Catholic Church Converts to Christianity
[PICTURED: Big changes in store as Christianity comes to the Vatican]
VATICAN CITY -- Pope Francis stunned the world yesterday by announcing that the Catholic Church would adopt Christianity.
"Historically," said a Vatican spokesperson, "We have kept a strong wall between church and religion. But we have never been overtly hostile to Christianity. In fact, some of our best employees have been Christians -- artists and musicians especially."
The announcement was the culmination of a series of moves in recent years in which the Vatican appeared to distance itself from its history of crusades, inquisitions, and sexual repression, and instead criticized capitalism, wealth inequality, global warming, the death penalty, and even life imprisonment, and expressed new respect for women, gays, non-Christians, and the poor.

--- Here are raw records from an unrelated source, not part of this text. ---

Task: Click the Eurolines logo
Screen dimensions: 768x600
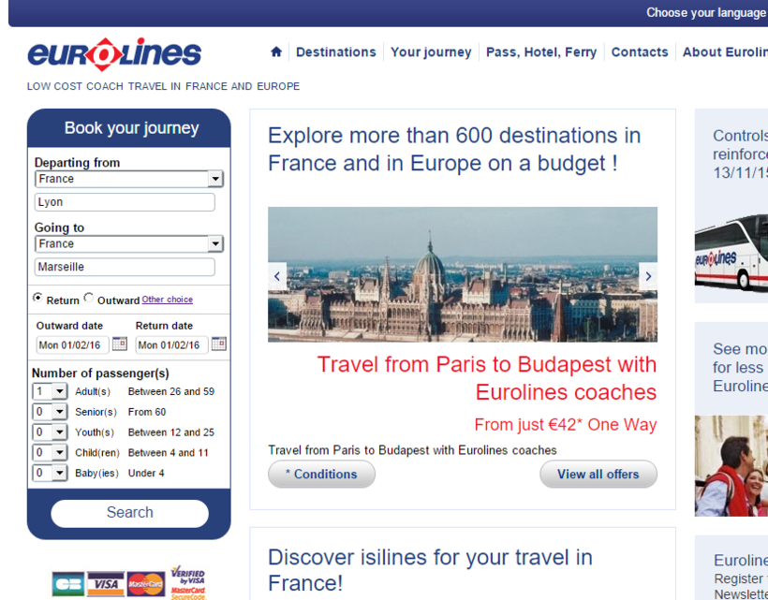Action: click(x=114, y=54)
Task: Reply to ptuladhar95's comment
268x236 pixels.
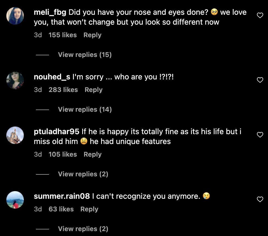Action: [x=93, y=154]
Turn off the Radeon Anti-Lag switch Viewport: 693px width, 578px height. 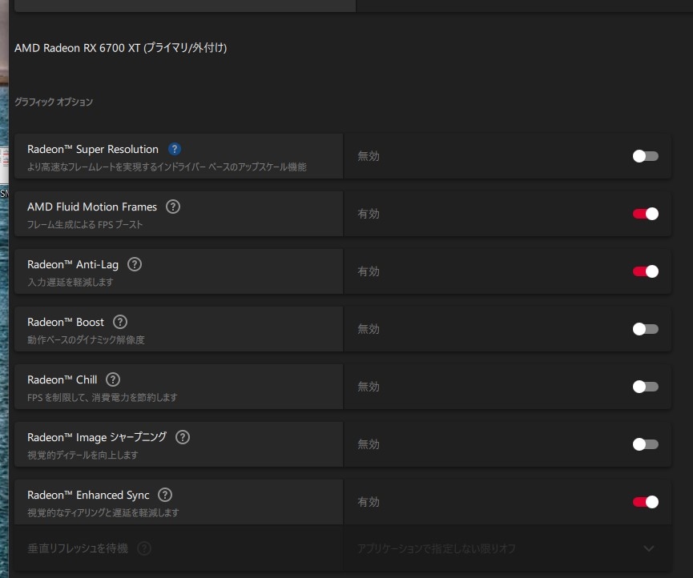(645, 271)
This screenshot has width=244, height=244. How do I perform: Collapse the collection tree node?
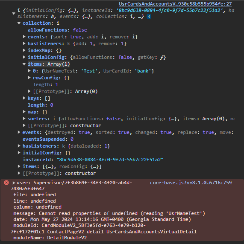[x=19, y=23]
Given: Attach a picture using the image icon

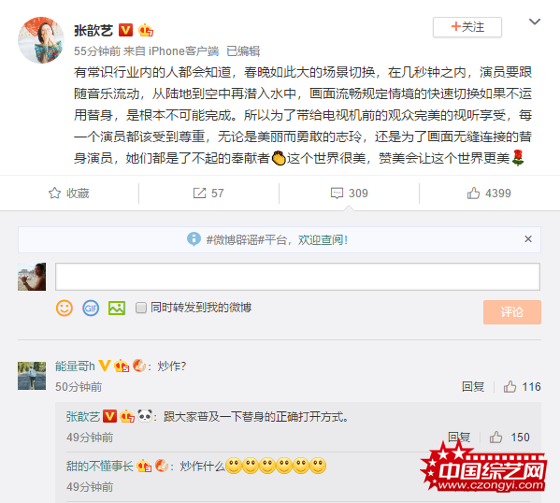Looking at the screenshot, I should 117,308.
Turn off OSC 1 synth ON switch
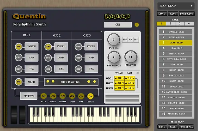Viewport: 198px width, 131px height. coord(18,46)
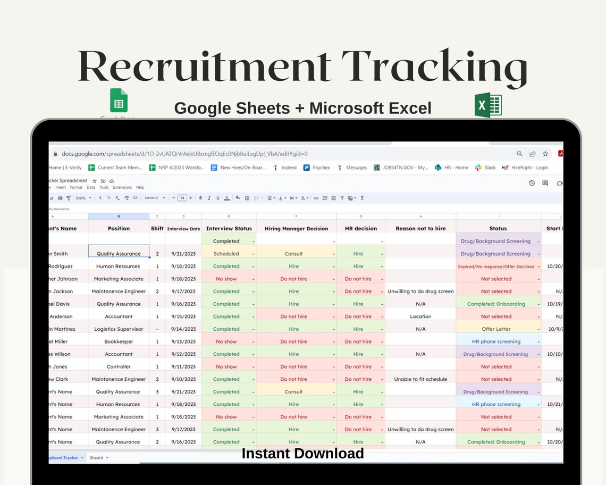The image size is (606, 485).
Task: Open the Text color picker
Action: tap(226, 197)
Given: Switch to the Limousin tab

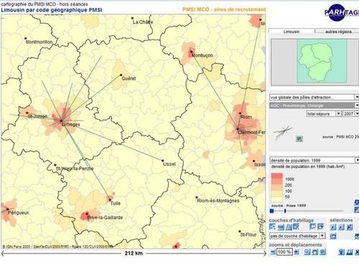Looking at the screenshot, I should 292,32.
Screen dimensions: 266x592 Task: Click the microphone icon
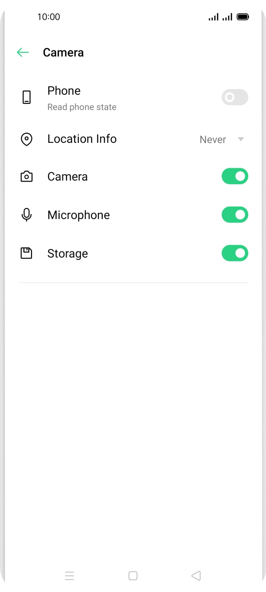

Still, Christianity was a surprise.
The Old Testament has been seen as a poor fit with Catholic doctrine. According to theologian Drake Olmeary, "The modern Catholic view would be that the Bible got the Commandments wrong. Killing, for example, is now widely approved if it is someone we don't like, or someone standing next to that person. By contrast, all the other Commandments about not being gay, not using condoms, and not selling things to gay people, somehow got left out."
But if the Old Testament was a bad fit, says Olmeary, the New Testament was right out.
"The Sermon on the Mount is a terribly problematic religious text," said Olmeary. "The wealthy can't go to Heaven? Most people can't relate to that. What if the wealthy people created economic value, or inherited their money from someone who did? And as for loving thine enemy and turning the other cheek in the face of violence, that's simply indigestible."
But Pope Francis has declared the death penalty wrong "in all cases," and says he is determined to embrace the rest of Christianity, too -- "the whole kit and caboodle," said the Pope. "If we have to install camels and needles in every church to get the point across, so be it."
Opponents of Christianity within the Catholic church have suggested that Pope Francis, age 81, is too old to lead.